The second problem is that the fact that I frame my background as a reason why I care. This is a manifestation of the idea that you can’t just care about homophobia (or other forms of prejudice) because you’re a decent human being who is concerned for others – the only people who care about homophobia have some sort of personal connection to the issue. If you have no connection, it would follow, you have no reason to care.
I suppose it’s possible to view this objection as too idealistic – after all, when you see somebody addressing an issue, it’s fairly natural to assume that the person has a connection to the issue. Also, in all honesty, I probably wouldn’t be as sensitive to slurs if I’d never been the target of any.

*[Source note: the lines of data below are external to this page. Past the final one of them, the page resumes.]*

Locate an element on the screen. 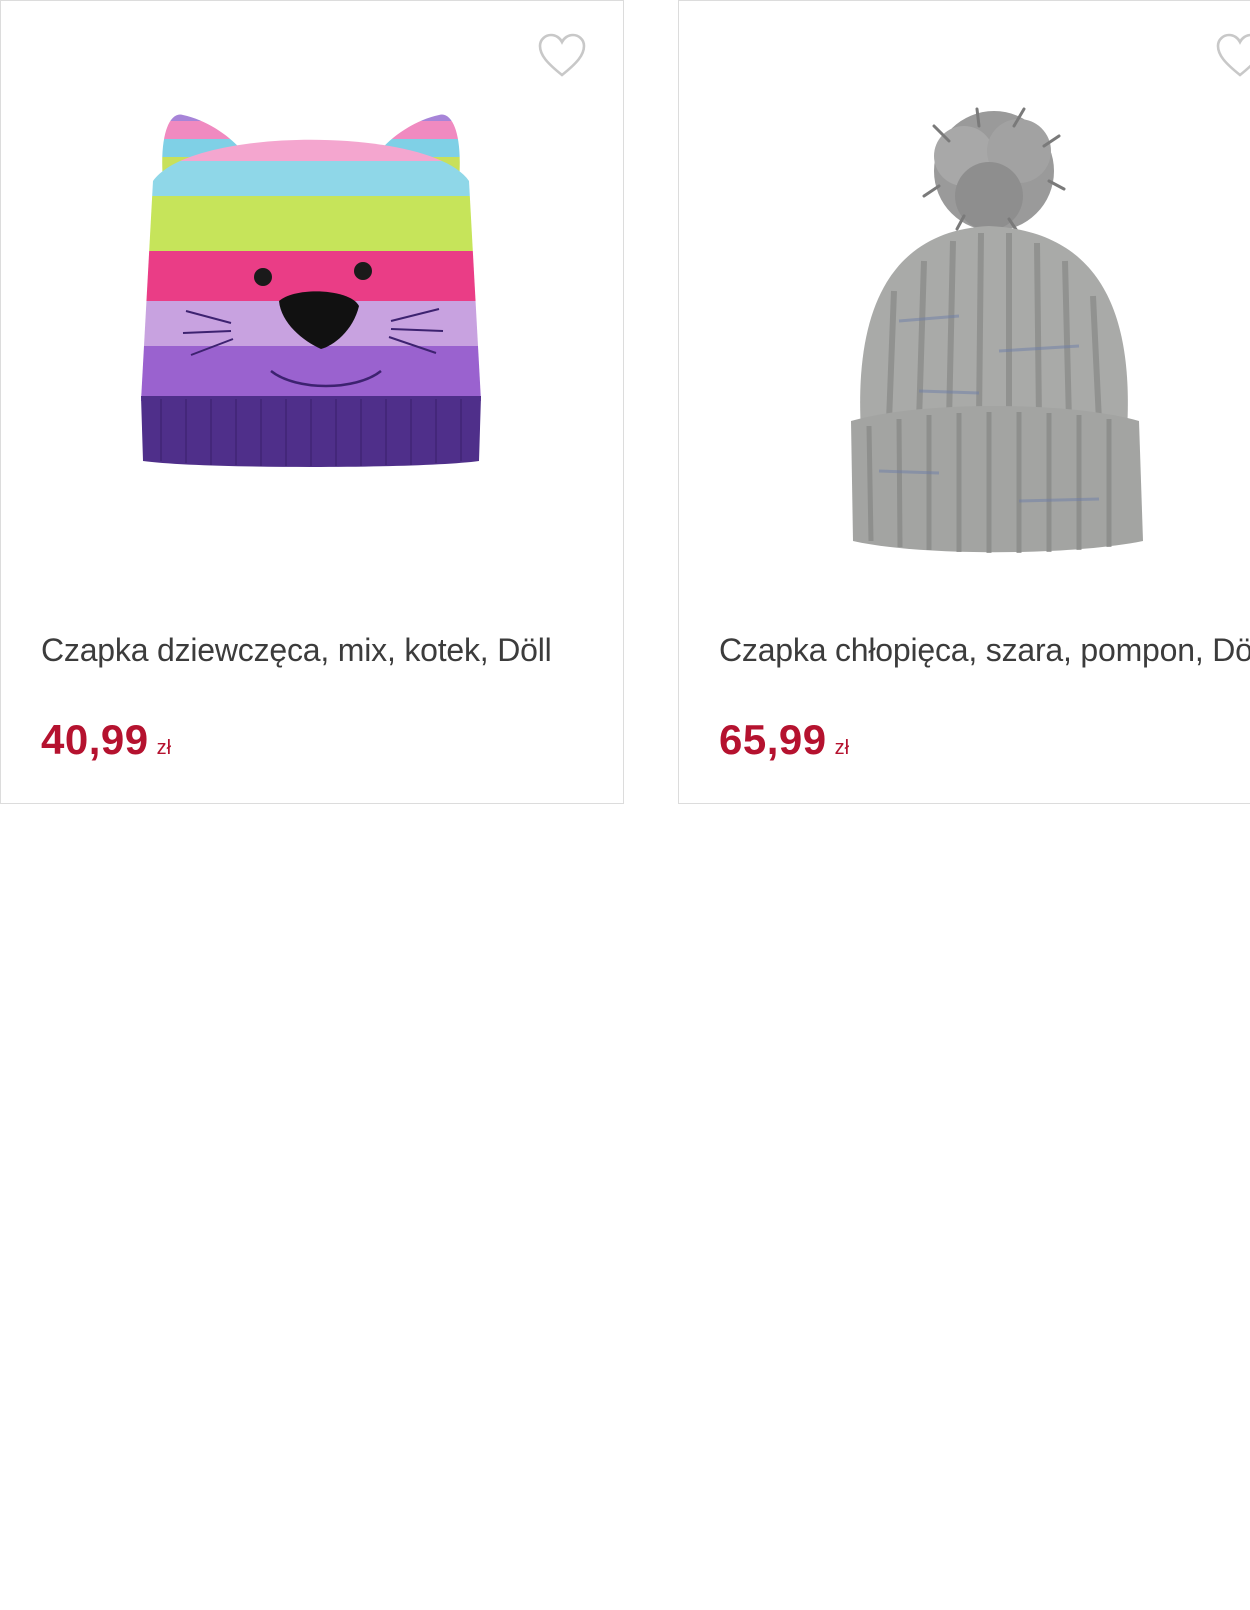 The width and height of the screenshot is (1250, 1610). product-price: 65,99 zł is located at coordinates (784, 740).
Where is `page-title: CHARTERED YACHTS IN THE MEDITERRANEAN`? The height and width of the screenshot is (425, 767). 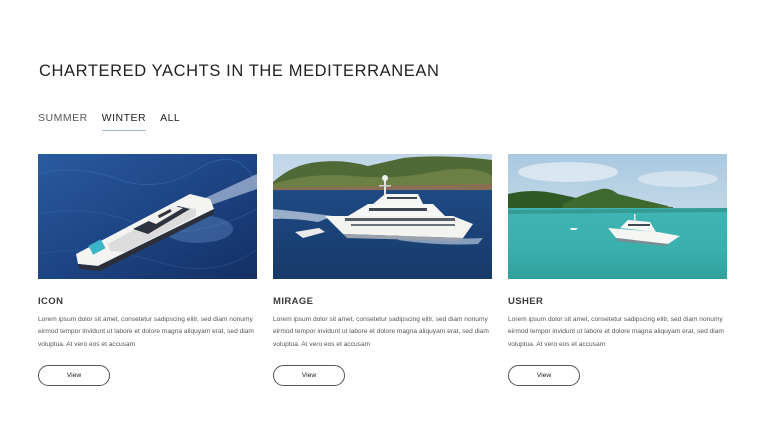
page-title: CHARTERED YACHTS IN THE MEDITERRANEAN is located at coordinates (240, 71).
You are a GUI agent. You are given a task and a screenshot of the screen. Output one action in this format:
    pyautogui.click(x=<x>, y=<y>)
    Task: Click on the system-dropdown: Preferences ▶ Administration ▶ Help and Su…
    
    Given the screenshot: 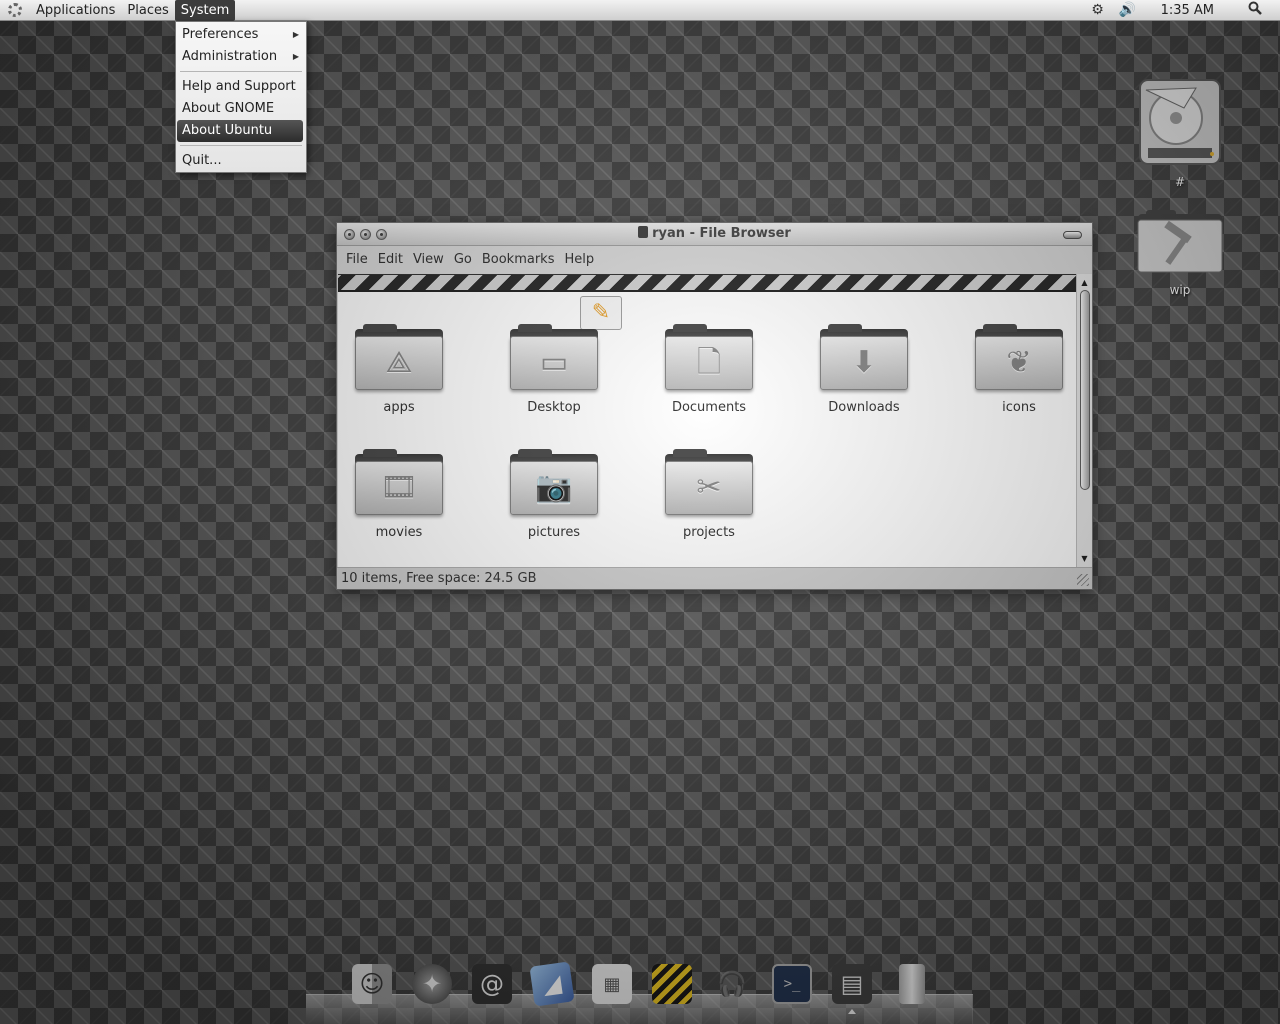 What is the action you would take?
    pyautogui.click(x=241, y=97)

And my connection does help clinch my message, at least in some cases. Nevertheless, I do worry about sending the message that if you don’t know anyone hurt by an issue, then you can just ignore it.
The third problem, though, is arguably the biggest. It shouldn’t have to take a comparison of homophobic language to anti-Semitic language for people to see that the use of homophobic language is wrong. That my approach is effective indicates that even in an environment where anti-Semitism and other forms of racism are considered deplorable, homophobia can be alive and well; people who balk at the idea of using “That’s so Jewish” do not so much bat an eyelash at using “That’s so gay.” In a better world, it would not be OK to speak in a manner degrading any group or individual at all. Homophobia would be no more acceptable than anti-Semitism, and each would be far, far less acceptable than either one is now.